La journée avait pourtant commencé tout à fait normalement pour Graham. Il s’amusait tranquillement dans le champ de potirons derrière la maison quand soudain la voix de sa mère résonna : il devait aller chercher du pain. Immédiatement. Heureux de se voir confier une si agréable et gourmande mission, Graham se mit aussitôt en marche vers la boulangerie. Or, quelle ne fut pas sa surprise, une fois en ville, de se frapper le nez à une porte fermée. «Catastrophe!», pensa Graham. Sachant sa mère fort déterminée à le voir obéir coute que coute, il se dirigea bravement vers une autre boulangerie… à trente minutes en bateau. Malheureusement, chemin faisant, le vent tourna subitement, faisant basculer à la fois la voile, et son espoir de trouver du pain rapidement. Bravement, Graham s’acharna, allant d’obstacle saugrenu en imprévu ébouriffant, mais déviant chaque fois un peu plus de sa route. Sa mission-boulangerie prenait définitivement des allures de voyage périlleux. Parviendrait-t-il à rapporter un délicieux pain à la maison?
Quête abracadabrante déguisée adroitement en «banale» requête du quotidien, cet album valse astucieusement entre le possible et l’improbable. Proposant une trame aux nombreux rebondissements et au rythme haletant, il saura susciter l’intérêt chez un jeune lectorat à l’imaginaire bien dégourdi.
S’annonçant de prime abord plutôt ronronnant de quotidien, cet album fait bien vite voir de quel (merveilleux!) bois il se chauffe : du terre-à-terre, on bascule sans crier gare vers l’extraordinaire, en quelques pages. Portée par une structure répétitive contribuant à construire un sentiment d’expectative, la trame narrative fourmille d’inattendu et d’inimaginable. Frappé de plein fouet par un imaginaire luxuriant, le lecteur ne peut qu’être fasciné par les mésaventures du personnage principal, et trépigner d’impatience pour connaitre la suite.

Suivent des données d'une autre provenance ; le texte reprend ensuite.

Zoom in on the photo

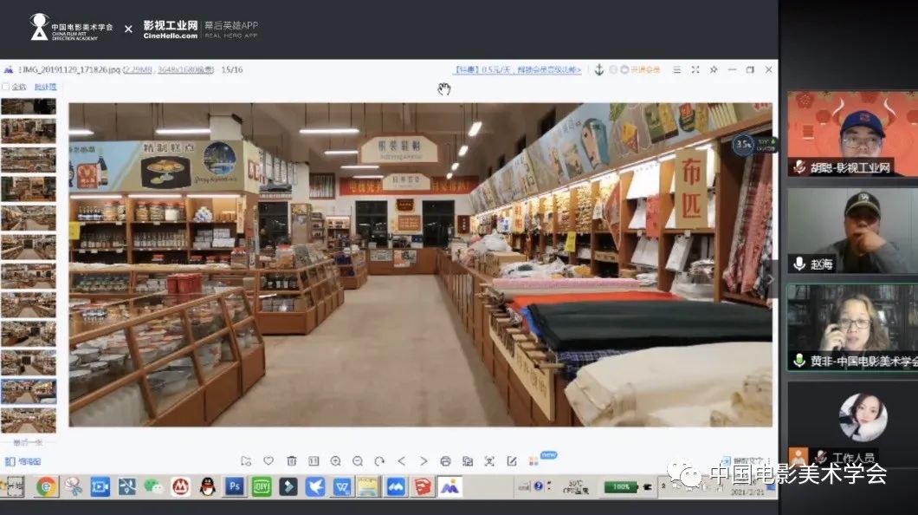(x=335, y=461)
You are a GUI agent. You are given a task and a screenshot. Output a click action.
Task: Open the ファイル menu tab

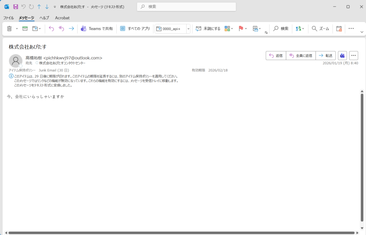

Au-delà de l’aventure virevoltante que propose cet album, on y aborde aussi le rapport au temps et à la réalité, à hauteur d’enfance. En effet, si, de par l’ampleur du périple conté, l’action semble se dérouler sur une longue période de temps pouvant aller jusqu’à des semaines, on constate à la toute fin que pour le jeune personnage principal, il n’en est rien : l’ensemble de son épopée se vit, pour lui, dans un souffle, évoquant une seule et même (riche!) journée. De même, l’acceptation inconditionnelle de la part d’improbable caractérisant la majorité des revirements de situation jonchant le parcours de Graham semble aller de soi autant pour le jeune personnage principal que pour la figure de l’adulte (la mère) qui, à la toute fin, ne remettra rien de ce que narra son fils en question. Comme quoi, lorsqu’il est temps d’affronter le quotidien, à imagination vaillante, rien d’impossible!
Au final, que ce soit pour découvrir les bases de la structure narrative efficace, pour oser voir le réel d’un autre oeil, ou pour rigoler un bon coup, cet album sait faire un pied-de-nez au conventionnel.